The ASX dividend share Shaver Shop Group Ltd (ASX: SSG) is paying enormous passive income, and the dividend yield continues to be attractive.
This ASX retail share sells a variety of male and female grooming products, including some sold exclusively by the business. The company also sells products in the oral care, hair care, massage, air treatment, and beauty categories.
Shaver Shop recently reported its results for the 2024 financial year. Considering the difficult economic environment for households, I thought the FY24 result was quite resilient. Total sales fell 2.3% to $219.4 million, and net profit after tax (NPAT) declined 10.1% to $15.1 million.
However, pleasingly, the dividend payout was stable, which is what I was expecting from this ASX dividend share.
Huge dividend yield
Shaver Shop generated earnings per share (EPS) of 11.7 cents in FY24, a 10.7% decrease year over year.

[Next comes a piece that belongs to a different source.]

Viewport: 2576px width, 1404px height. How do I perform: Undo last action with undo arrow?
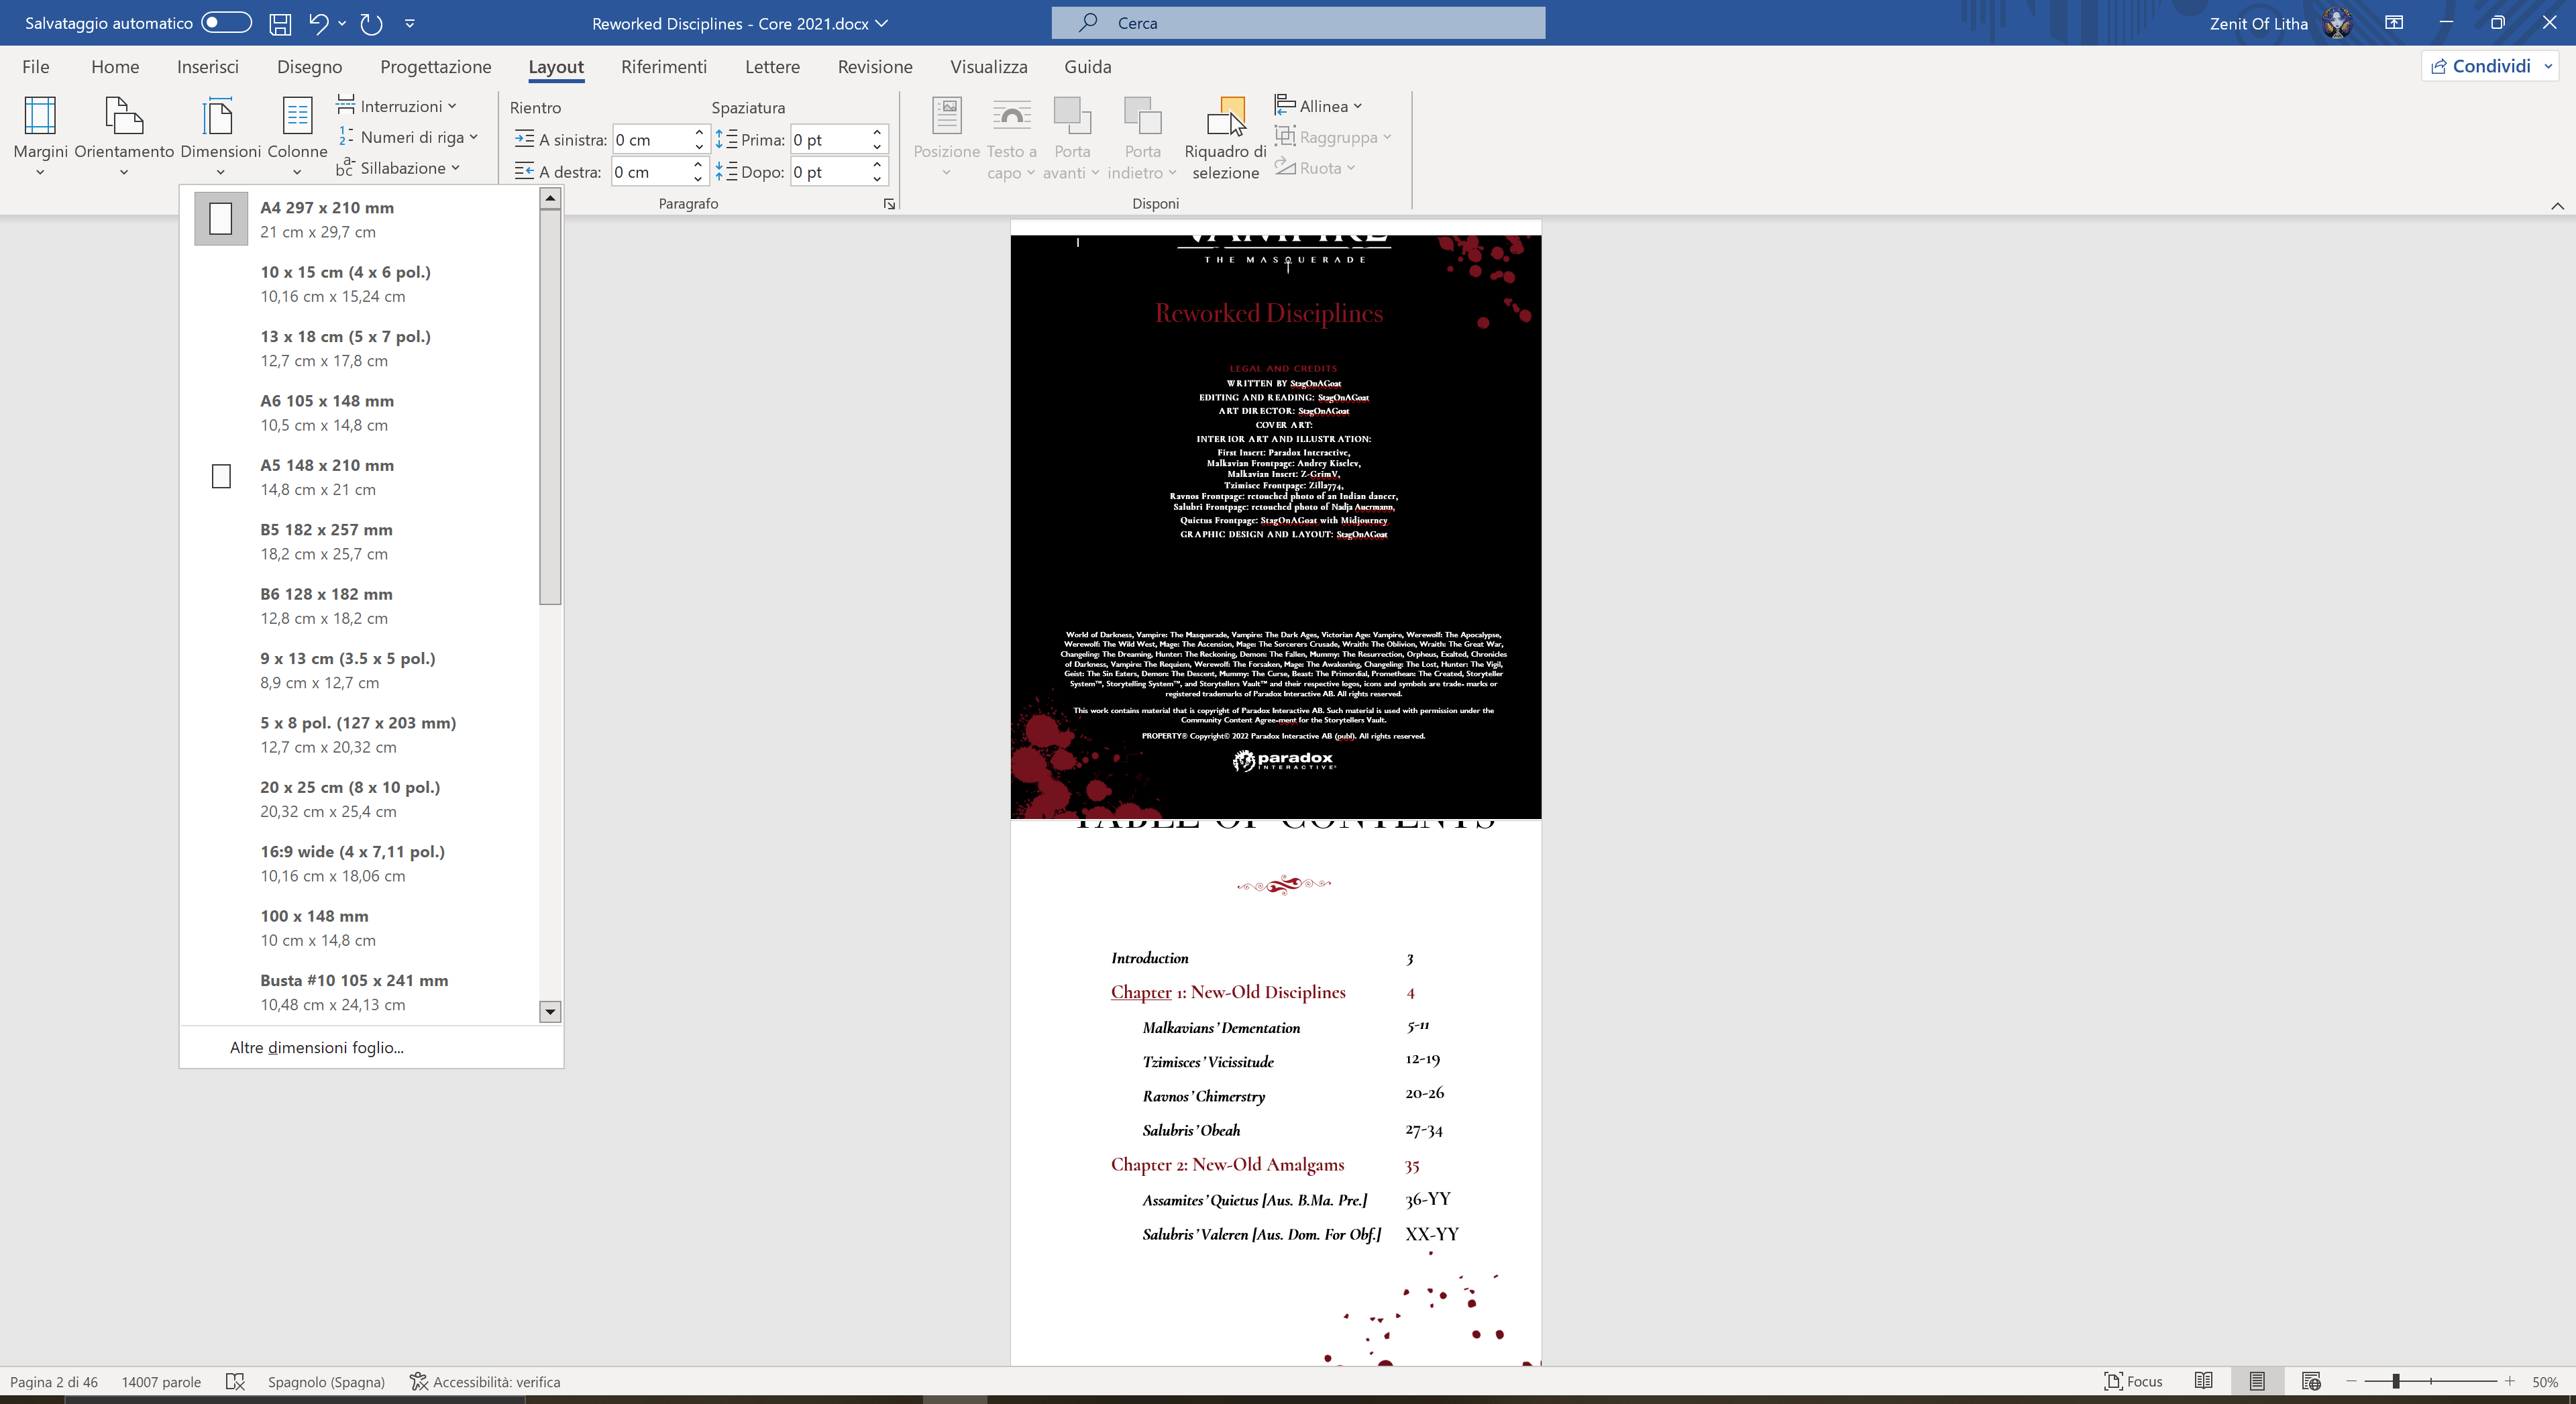point(318,23)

That profit generation of 11.7 cents per share was more than enough for the company to maintain its annual payout of 10.2 cents per share, the same payout as FY23.
At the current Shaver Shop share price, the FY24 payout translates into an annual fully franked dividend yield of 8.2% and a grossed-up dividend yield of 11.75%. That represents a dividend payout ratio of less than 90%, leaving room for further investment in the business.
The company noted its dividend has increased 112.5% since FY20.
The ASX dividend share is working on a number of initiatives to help grow profit in FY25 and beyond.
Growth plans
The business has introduced a new private brand, Transform U, to fill existing gaps and meet customer needs.
It will "selectively expand Transform U range if initial launch proves successful". The company is currently planning to launch between 20 and 30 products in time for key sales periods in November and December 2024.
The ASX dividend share also wants to leverage its new 5-year exclusive Skull Shaver agreement and add new brands.
Shaver Shop is looking to continue optimising its store network to generate "incremental returns" by locating within centres, refitting six to eight stores to meet the latest brand standards, selectively opening new stores, and increasing New Zealand store numbers and brand awareness.
I think these various plans will help the business deliver profit growth and, hopefully, dividend growth.